▸ **Dataset entries**:

_____

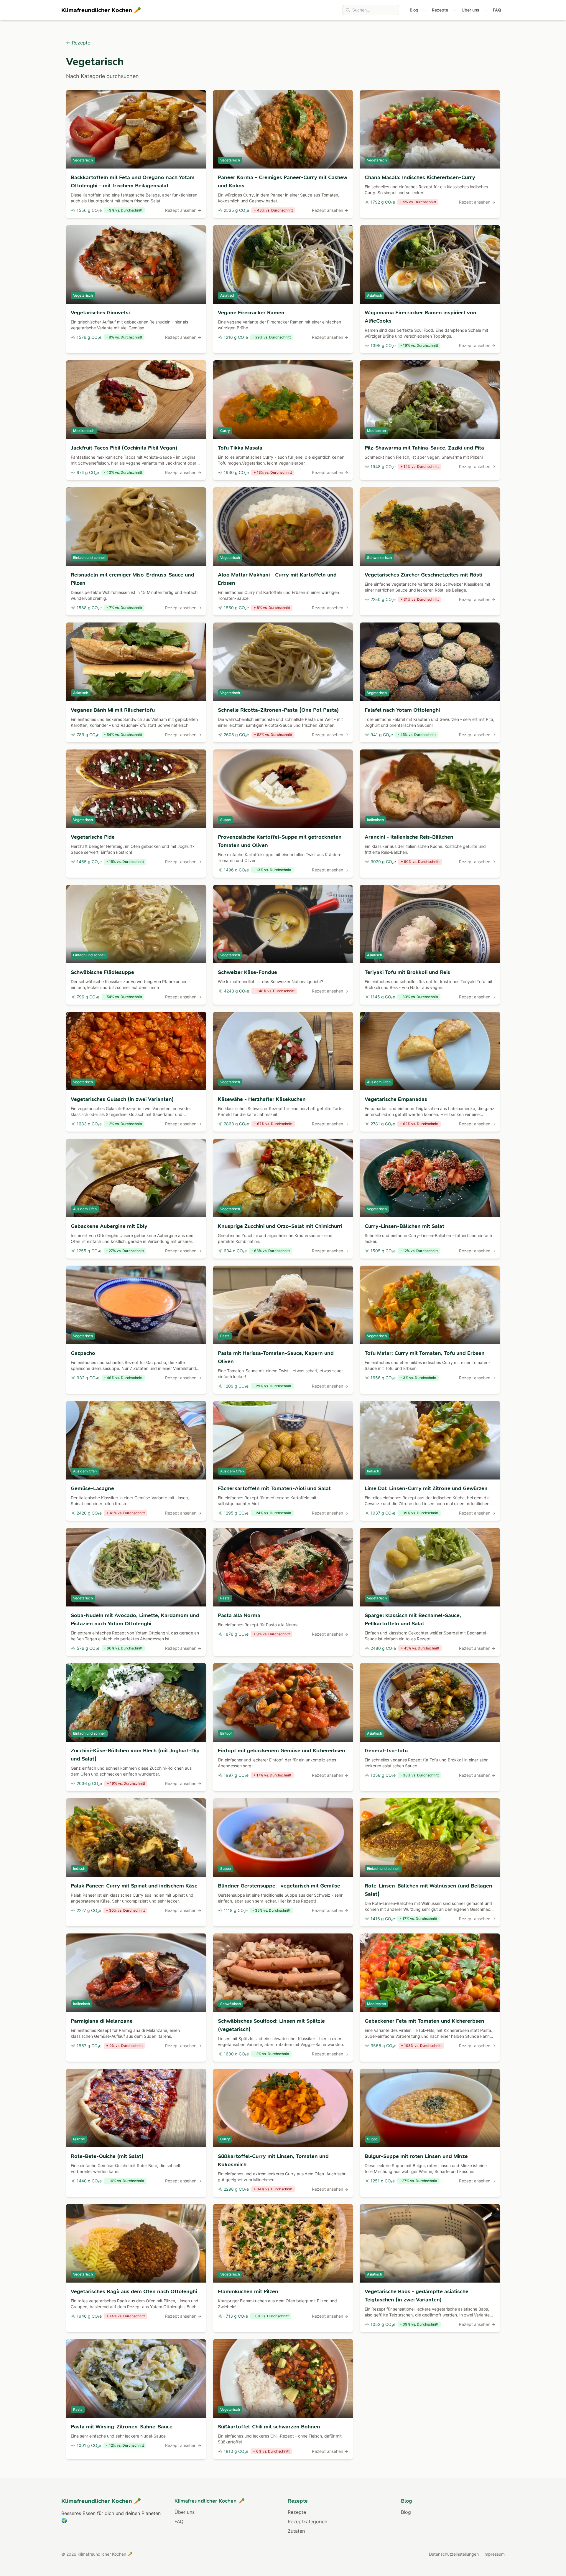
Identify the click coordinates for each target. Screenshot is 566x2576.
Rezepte (440, 9)
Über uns (470, 9)
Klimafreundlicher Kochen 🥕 (101, 10)
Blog (414, 9)
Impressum (494, 2554)
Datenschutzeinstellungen (454, 2554)
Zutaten (296, 2531)
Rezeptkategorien (307, 2521)
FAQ (497, 9)
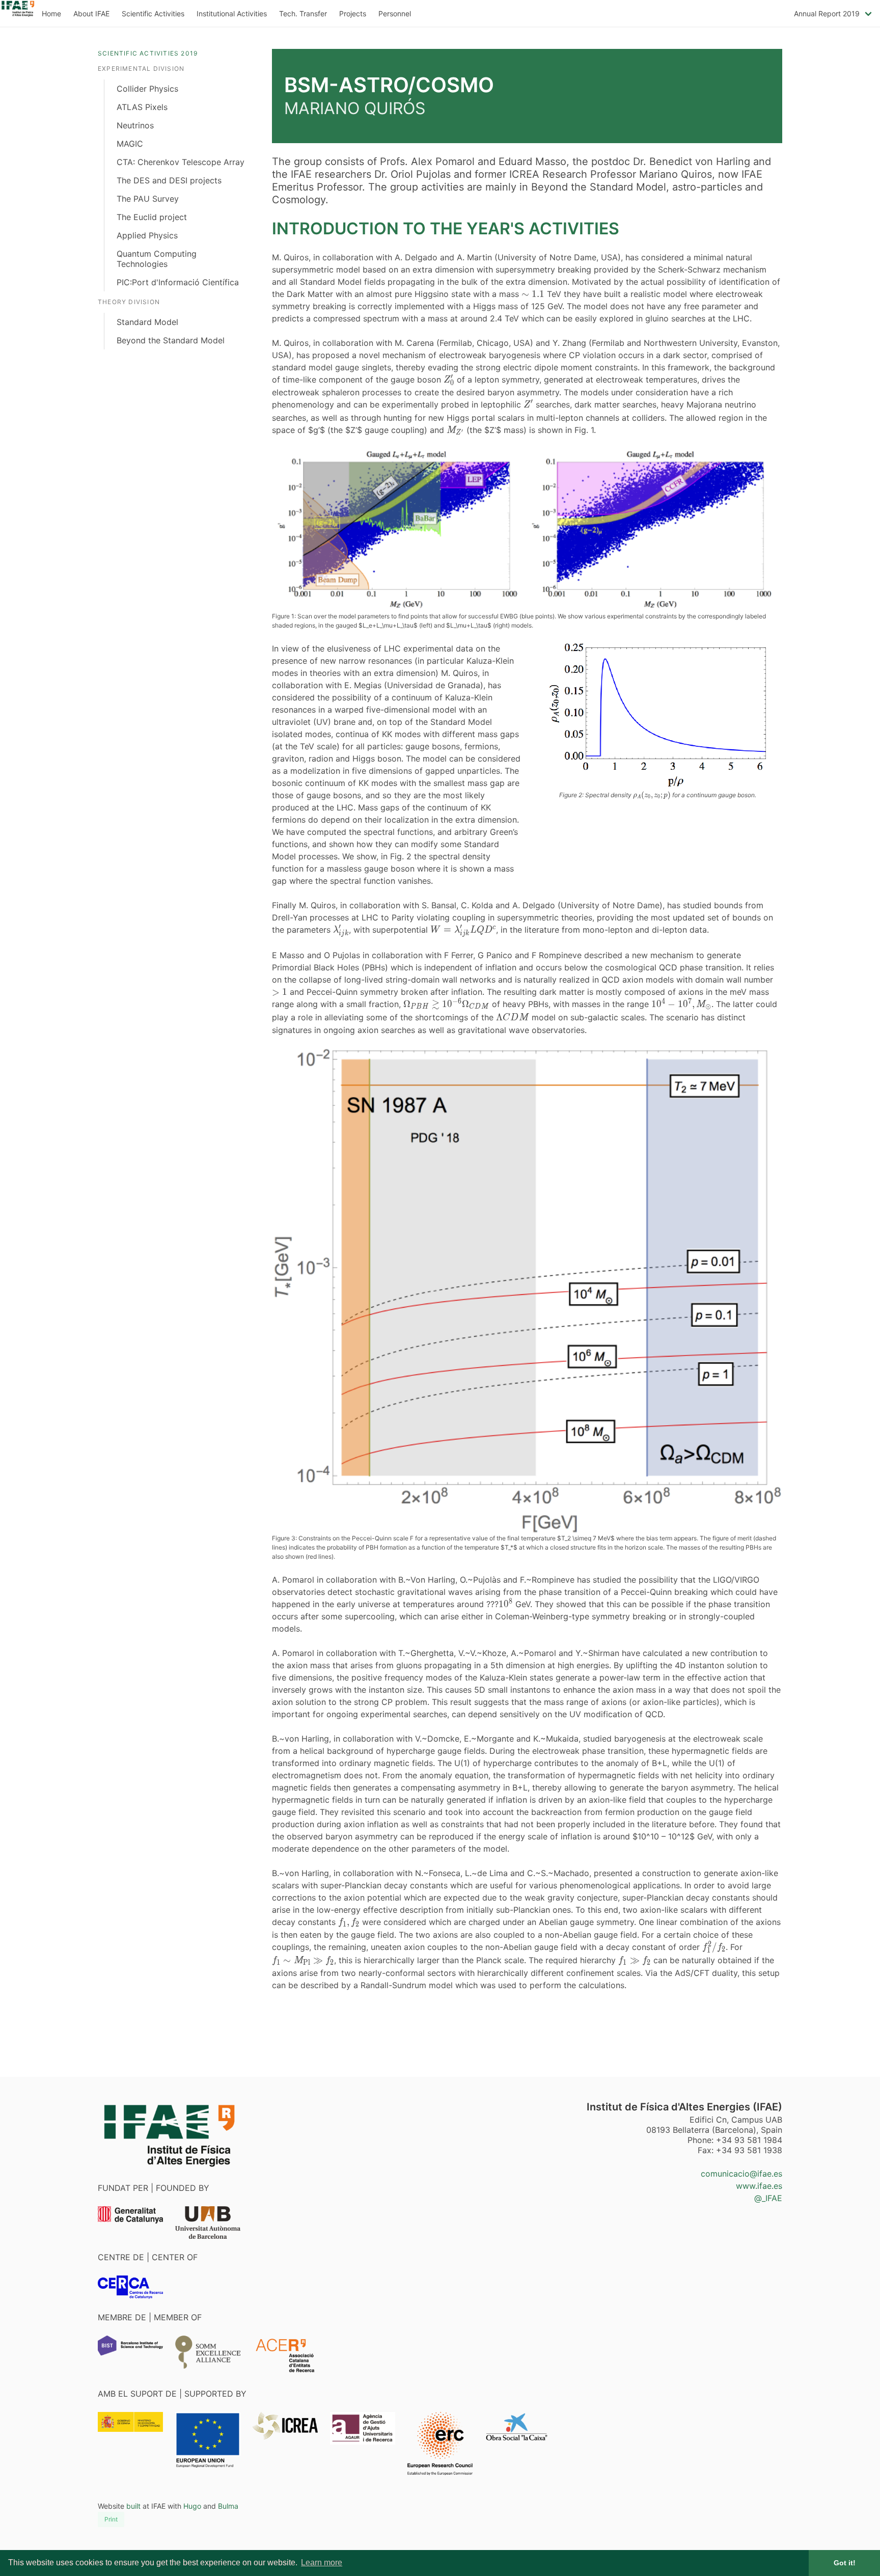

_____

▸ **What to produce**: Restate every line above word for word. Do not carry over the images.

▸ **Response to this exercise**:
Identify the click coordinates for each target. Screenshot is 566x2576.
Rezepte (440, 9)
Über uns (470, 9)
Klimafreundlicher Kochen 🥕 (101, 10)
Blog (414, 9)
Impressum (494, 2554)
Datenschutzeinstellungen (454, 2554)
Zutaten (296, 2531)
Rezeptkategorien (307, 2521)
FAQ (497, 9)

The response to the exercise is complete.